16. 『You Sound, Reflect』Tara Jane O'Neil(8月リリース)

 この人のことは今は亡き大阪日本橋の貸レコード屋K2(もしくはこちらも貸レコード屋ではなくなってしまった東京神保町のジャニスだったかも)のスロウコアコーナーに置いてあるので知って、これは色々借りた中でとりわけ気に入った作品で、今回iTunesの2004年で検索したらこれもそうだったので入れた。今回改めて調べてみたらこの人、Slintと同郷ケンタッキー州ルイビルの伝説的ポストハードコア・スロウコアバンドRodanのメンバーだったということで、物事は繋がってんだなあ…と思った。Rodanについてはこちらの記事が詳しく、実際これを読みながら、そういう体系のことを知らずに今まで聴いてきたなあ…という程度の理解で、恐る恐る文章を打ってる次第。まあ、なるほどと思うところの方が大きいけども。

 文字通り「スロウコア上がりのSSW作品」ではあるけども、そもそもスロウコアの構成要素にNeil Young的な荒涼感のあるカントリーロックは含まれていて、なので“スロウコア上がりのSSW作品”を存分に作れればいい作品になるに決まってる。そんなところで彼女のソロ4作目のフルアルバムとなる本作は、スロウコア的な幾何学的アンサンブルよりもSSW的なフォーキーさ及び歌が前に出て、弾き語り的なものを核にしながらもスロウコア由来の荒涼感や峻厳さがアレンジ上の程良いスパイスとして効いた良質なSSW作品と言える。1曲目の実質インストを経て始まる『Howl』の時点で、バイオリンの物悲しげなフレーズとポロポロと紡がれるエレキギターの対比が殺風景なコード感の中で歌とともにそういう風景を織り成していく。基本的には他の曲でも類似のコード感及びSSW作品にしては厳つめなギターの仕掛けが用意され、かつそれらが極端に楽曲を乗っ取りすぎず雰囲気に貢献するに留まる様に本作の統率を感じさせる。中には3曲目のようにアコースティック編成で完結するものもあるけど、基本的にはゴツゴツとしたエレキギターの響きを特徴としたバンドセットが付いてき、また本作の前作で培ったエレクトロ要素も所々に挿入されるため、もの寂しさはよりファンタジックに加速する。しかし、風通しの良い局面もあり、そういう時はジャケットのような、無意味で無差別に辺りを明るく照らす陽光のようなほんのりとした温かみを感じれる。

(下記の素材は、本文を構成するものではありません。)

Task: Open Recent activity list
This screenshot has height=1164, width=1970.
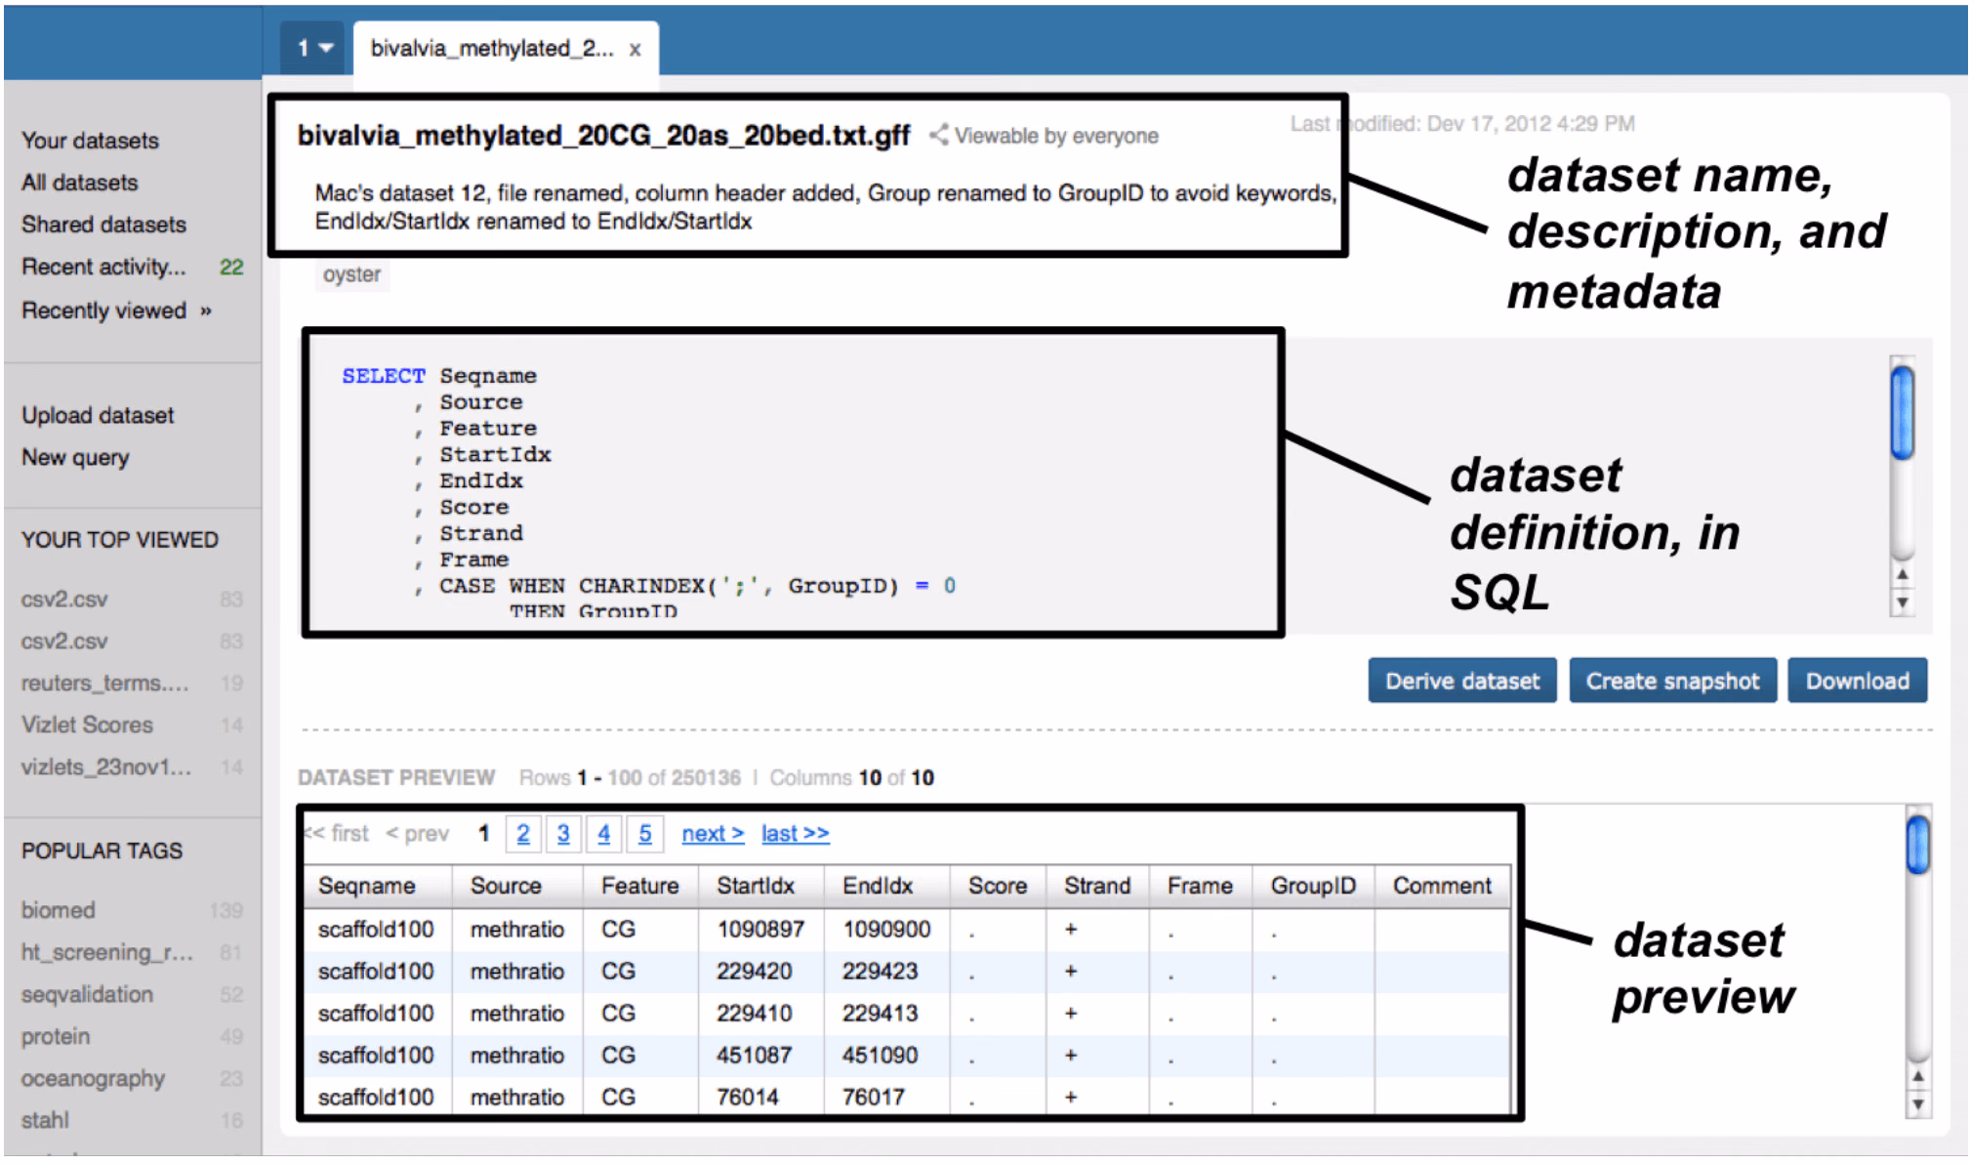Action: click(103, 267)
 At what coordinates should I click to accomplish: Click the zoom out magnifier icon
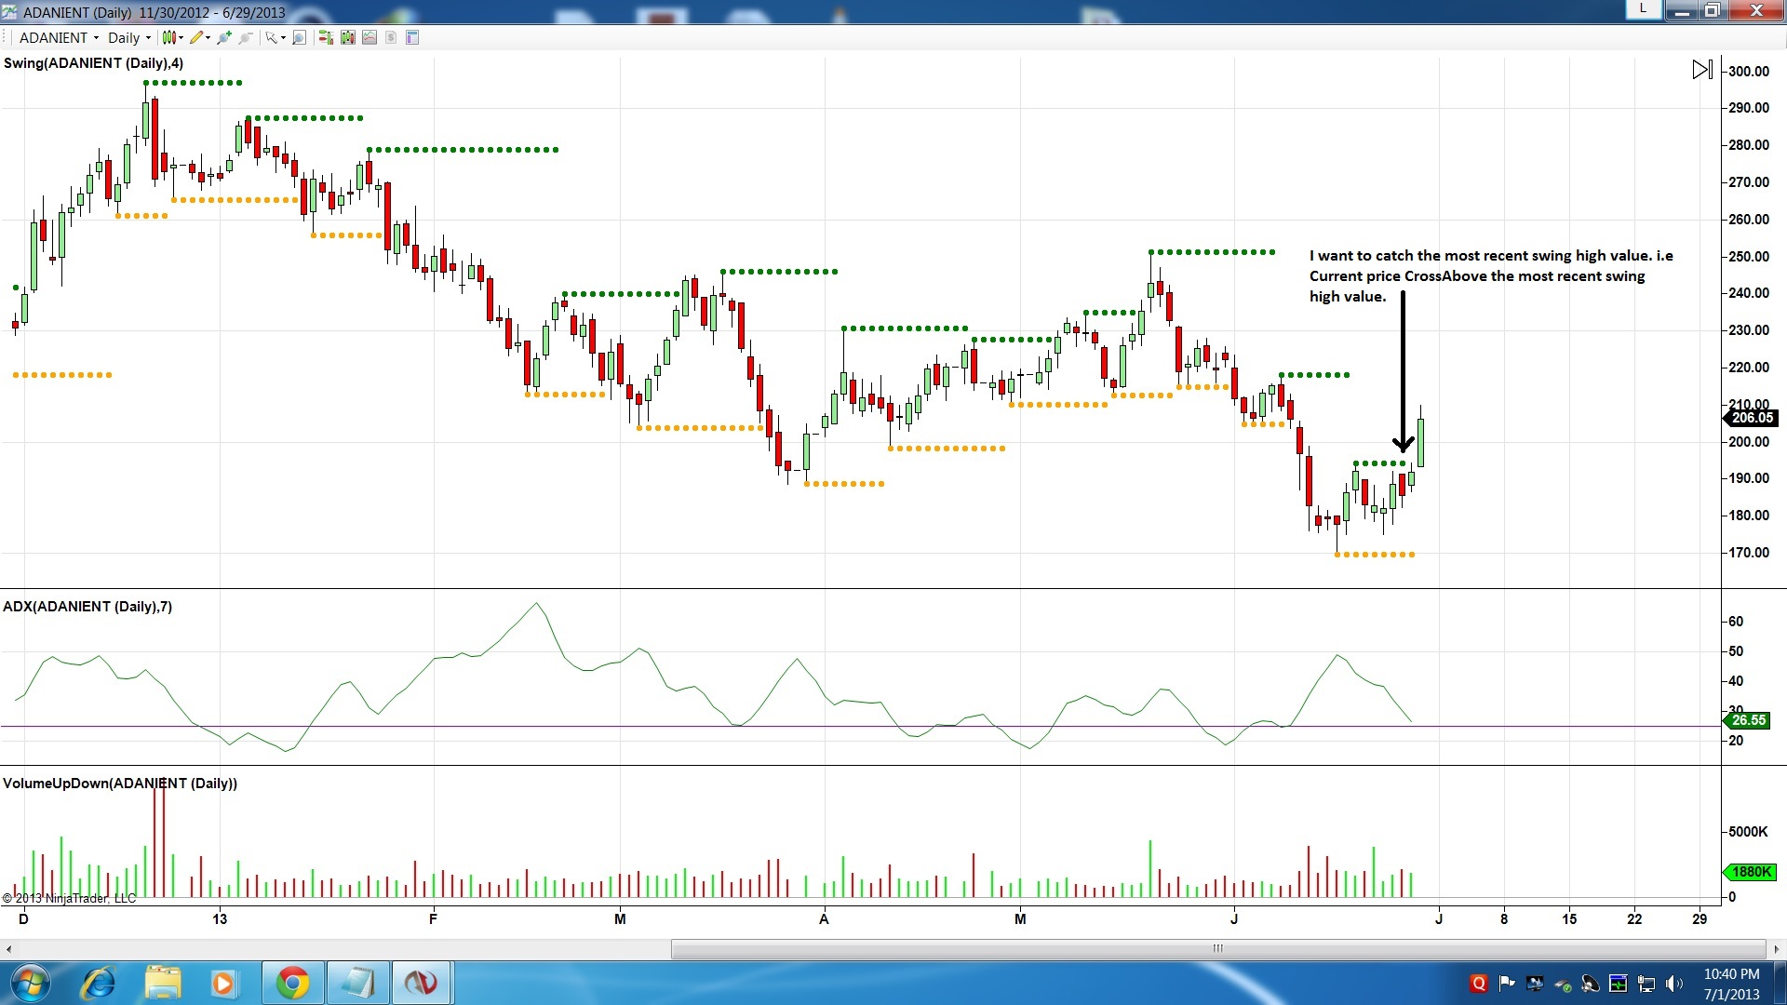(246, 37)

 ところで、彼女はどうやら今年である2024年にも新作を出していたようで、9曲37分と小ぶりでありながら、少しつまみ聴きした感じ、やはりいい雰囲気のある作品のようで、今年の聴くべきものも沢山あるんだろうな、こんなもの書いてる場合じゃないくらいには、と思った。まあ今年のことは今年のどっかでどうにかするさ。

 

www.youtube.com

日本の、しかしすげえところでライブしてるな…。

 

 

15. 『Good News for People Who Love Bad News』Modest Mouse(4月リリース)

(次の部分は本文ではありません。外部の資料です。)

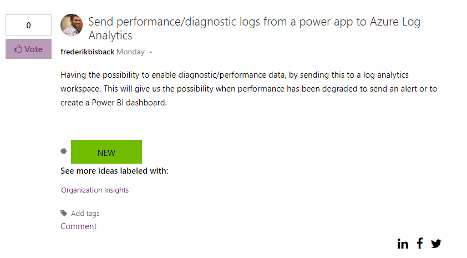467x258 pixels.
Task: Click the green NEW status badge
Action: pyautogui.click(x=106, y=152)
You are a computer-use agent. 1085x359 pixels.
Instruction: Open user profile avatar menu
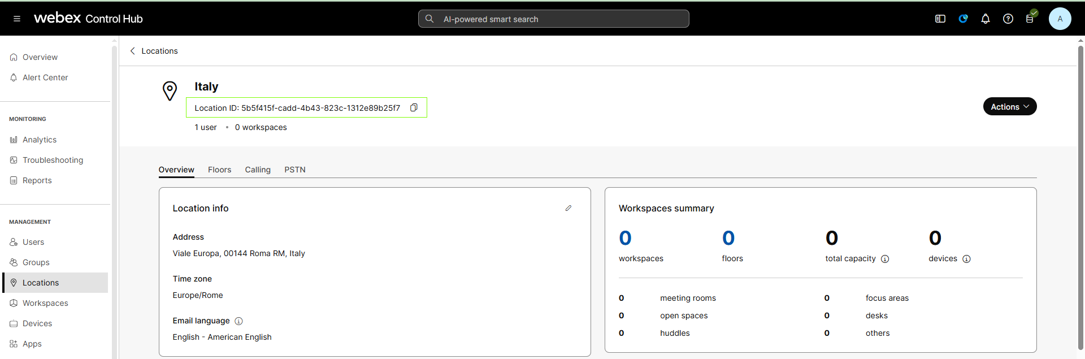point(1060,19)
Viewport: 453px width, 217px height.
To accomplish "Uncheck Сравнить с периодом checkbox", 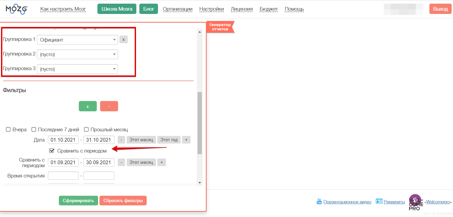I will (52, 151).
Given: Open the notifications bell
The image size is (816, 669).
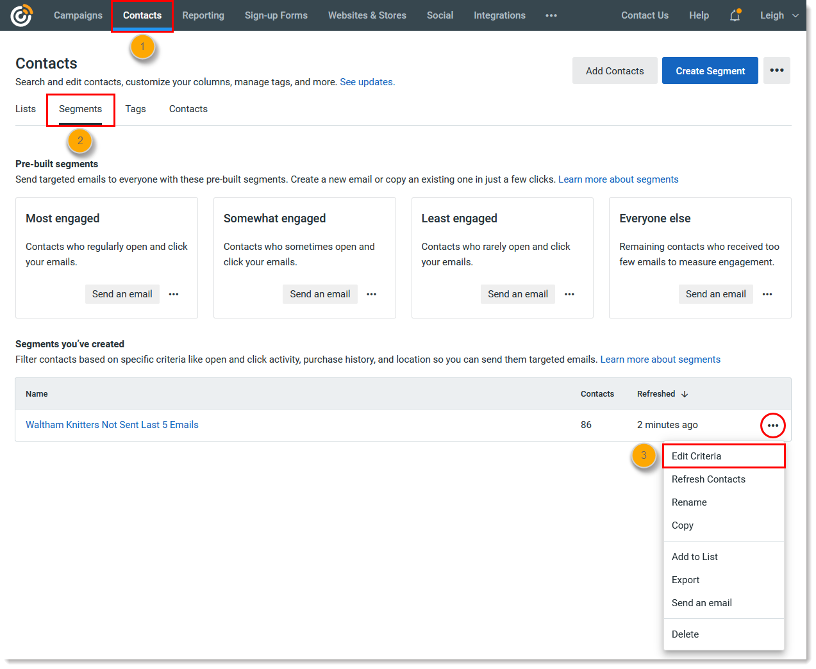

 これを書くために改めてジャケット見て、あっこれダーツだったんだ…と今更すぎるくらい今更気づく2024年5月。何もかも遅すぎるけど、4月リリースだから、これの20周年にも間に合ってないのか。そんなことこの文章を読む方からすればどうでもいいか。話を進めよう。

 USインディの雄のメジャーデビュー2作目にして、冒頭4曲(実質3曲?)で一気に、インディーロックというものの豊穣さそのもののような華やかなサウンドが広がり、その後は案外いつものゴツゴツしてブチ切れたModest Mouseをしてる、流石に終盤はまたちょっと綺麗な感じになる、そんなアルバム。いや別に通常モードの曲も通常モードなりの良さがあってそれはそれでいいと思うんだけど、PVもある『Float on』と『Ocean Breathes Salty』の2曲が詐欺レベルに超良質インディロックすぎんか…という嬉しくも悩ましい問題。それに『Float on』の前振りとして完璧な『The World at Large』まで付いてくる*3と、Modest Mouseを本作で初めて聴く人は”チェンバーポップ的インディロックとか、そういう音楽”なんだと勘違いもするよ。まあ『Ocean〜』より後もそういうファンタスティックなサウンドの曲を連発されるとそれはそれでバンドの音変わりすぎやろ…ともなるところだけども。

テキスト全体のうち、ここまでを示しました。